In bioinformatics studies, the selection of relevant genes for sample classification is a common task.
The goal of this project is to compare the accuracy of the results obtained to those of the paper using various machine learning methods such as random forest, XGBoost, neural network, linear discriminant analysis (LDA), k nearest neighbor (KNN), logistic regression, and support vector machine (SVM). An additional goal is to investigate the performance of feature selection with algorithms used in the reference paper.
The reference paper obtained 10 cancer datasets from various sources. The colon, prostate, lymphoma, SRBCT, and brain datasets were obtained from Dettling and Buhlmann (2002). The leukemia dataset was filtered from Golub et al (2002). The adenocarcinoma dataset was taken from Ramaswamy et al (2003). The breast cancer dataset was taken from vant Veer et al (2002). Finally, the NCI 60 dataset was taken from Ross et al (2000).
Tree-based and Logistic Regression recursive feature elimination methods performed best with percent errors of 17.514% +/- 12.51% and 15.623% +/- 15.517%, respectively. Feature selection performance increases across all datasets for SVM ranged from 0% to 28.6% with an average of 8.47% +/- 8.73%, and performance increases across all datasets for KNN ranged from 0% to 14.3% with an average of 6.88% +/- 5.82%. The team’s models were able to produce better performance than those from the original paper for each dataset. The experiments also show that feature selection with SVM and KNN models produced a lower error rate than when they were run with the raw features. Logistic regression outperformed all other methods on average, but the random forest model performed best most consistently,
- project.ipynb: this is the data processing and results notebook.

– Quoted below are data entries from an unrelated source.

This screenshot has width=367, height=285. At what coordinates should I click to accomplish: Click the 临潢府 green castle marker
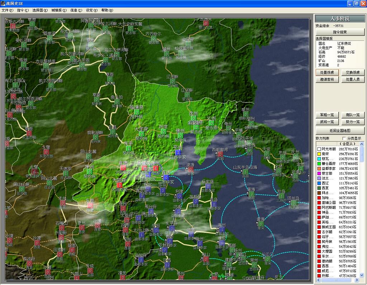tap(137, 112)
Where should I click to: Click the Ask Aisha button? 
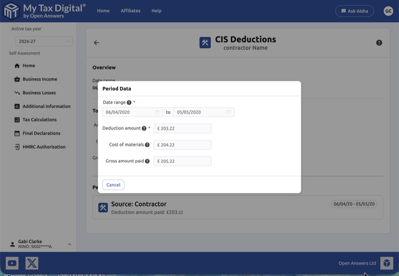pyautogui.click(x=354, y=11)
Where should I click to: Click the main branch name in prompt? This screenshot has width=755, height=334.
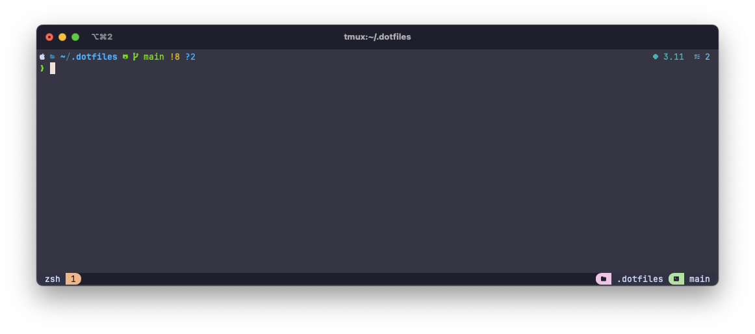(x=153, y=57)
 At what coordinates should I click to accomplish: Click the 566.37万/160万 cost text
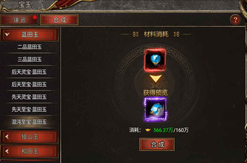click(171, 130)
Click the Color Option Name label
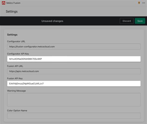This screenshot has width=147, height=124. 17,111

- requirements.txt: contains all the required python packages to streamline installation.
- accuracy_list_final_output.pickle: - final accuracy output from classification models (can be loaded into code to skip proprocessing and model classification)
- auc_roc_list_final_output.pickle: - final AUC-ROC output from classification models (can be loaded into code to skip proprocessing and model classification)
The project is dependent on the following python packages:
scikit-learn==0.24.1
xgboost==0.90
numpy==1.20.0
requests==2.25.1
pandas==1.2.1
Alternatively one can install all the required packages by running the pip command below.
pip install -r requirements.txt
- Refer to JupyterLab or Jupyter Notebook documentation for instructions on running the code and setting up the notebook.